Work to complete -> An exact reproduction of all entries is expected.

[Pixel coordinate grounding data]
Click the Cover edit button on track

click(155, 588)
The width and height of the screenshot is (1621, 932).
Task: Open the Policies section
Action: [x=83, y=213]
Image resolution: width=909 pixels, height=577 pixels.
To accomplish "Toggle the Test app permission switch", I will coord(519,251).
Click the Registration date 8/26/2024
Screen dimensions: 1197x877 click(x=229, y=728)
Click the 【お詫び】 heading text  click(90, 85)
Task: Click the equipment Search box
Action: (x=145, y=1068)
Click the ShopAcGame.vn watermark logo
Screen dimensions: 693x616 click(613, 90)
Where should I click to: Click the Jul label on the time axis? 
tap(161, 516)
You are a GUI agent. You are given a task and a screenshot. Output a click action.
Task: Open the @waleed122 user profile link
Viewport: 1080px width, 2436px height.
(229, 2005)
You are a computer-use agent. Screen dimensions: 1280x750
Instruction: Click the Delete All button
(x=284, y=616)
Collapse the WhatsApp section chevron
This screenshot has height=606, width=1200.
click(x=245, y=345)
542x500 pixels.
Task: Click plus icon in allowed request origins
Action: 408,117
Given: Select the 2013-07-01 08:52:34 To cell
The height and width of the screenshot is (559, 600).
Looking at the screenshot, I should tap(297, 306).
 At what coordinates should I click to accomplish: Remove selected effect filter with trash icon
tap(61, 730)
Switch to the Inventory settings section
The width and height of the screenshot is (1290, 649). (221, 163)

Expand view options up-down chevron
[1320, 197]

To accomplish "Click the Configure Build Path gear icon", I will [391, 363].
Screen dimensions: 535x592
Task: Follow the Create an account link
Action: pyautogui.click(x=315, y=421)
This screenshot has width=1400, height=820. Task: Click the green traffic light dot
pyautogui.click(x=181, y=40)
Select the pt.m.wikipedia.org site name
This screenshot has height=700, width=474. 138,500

Answer section ->
Click the Cover edit button on track

click(155, 588)
The width and height of the screenshot is (1621, 932).
Task: Open the Policies section
Action: [x=83, y=213]
Image resolution: width=909 pixels, height=577 pixels.
To accomplish "Toggle the Test app permission switch", I will coord(519,251).
Click the Registration date 8/26/2024
Screen dimensions: 1197x877 click(x=229, y=728)
Click the 【お詫び】 heading text  click(90, 85)
Task: Click the equipment Search box
Action: (x=145, y=1068)
Click the ShopAcGame.vn watermark logo
Screen dimensions: 693x616 click(613, 90)
Where should I click to: Click the Jul label on the time axis? 
tap(161, 516)
You are a GUI agent. You are given a task and a screenshot. Output a click action.
Task: Open the @waleed122 user profile link
Viewport: 1080px width, 2436px height.
(229, 2005)
You are a computer-use agent. Screen dimensions: 1280x750
Instruction: Click the Delete All button
(x=284, y=616)
Collapse the WhatsApp section chevron
This screenshot has height=606, width=1200.
click(x=245, y=345)
542x500 pixels.
Task: Click plus icon in allowed request origins
Action: 408,117
Given: Select the 2013-07-01 08:52:34 To cell
The height and width of the screenshot is (559, 600).
Looking at the screenshot, I should tap(297, 306).
 At what coordinates should I click to accomplish: Remove selected effect filter with trash icon
tap(61, 730)
Switch to the Inventory settings section
The width and height of the screenshot is (1290, 649). (221, 163)

Expand view options up-down chevron
[1320, 197]

To accomplish "Click the Configure Build Path gear icon", I will [391, 363].
Screen dimensions: 535x592
Task: Follow the Create an account link
Action: pyautogui.click(x=315, y=421)
This screenshot has width=1400, height=820. Task: Click the green traffic light dot
pyautogui.click(x=181, y=40)
Select the pt.m.wikipedia.org site name
This screenshot has height=700, width=474. 138,500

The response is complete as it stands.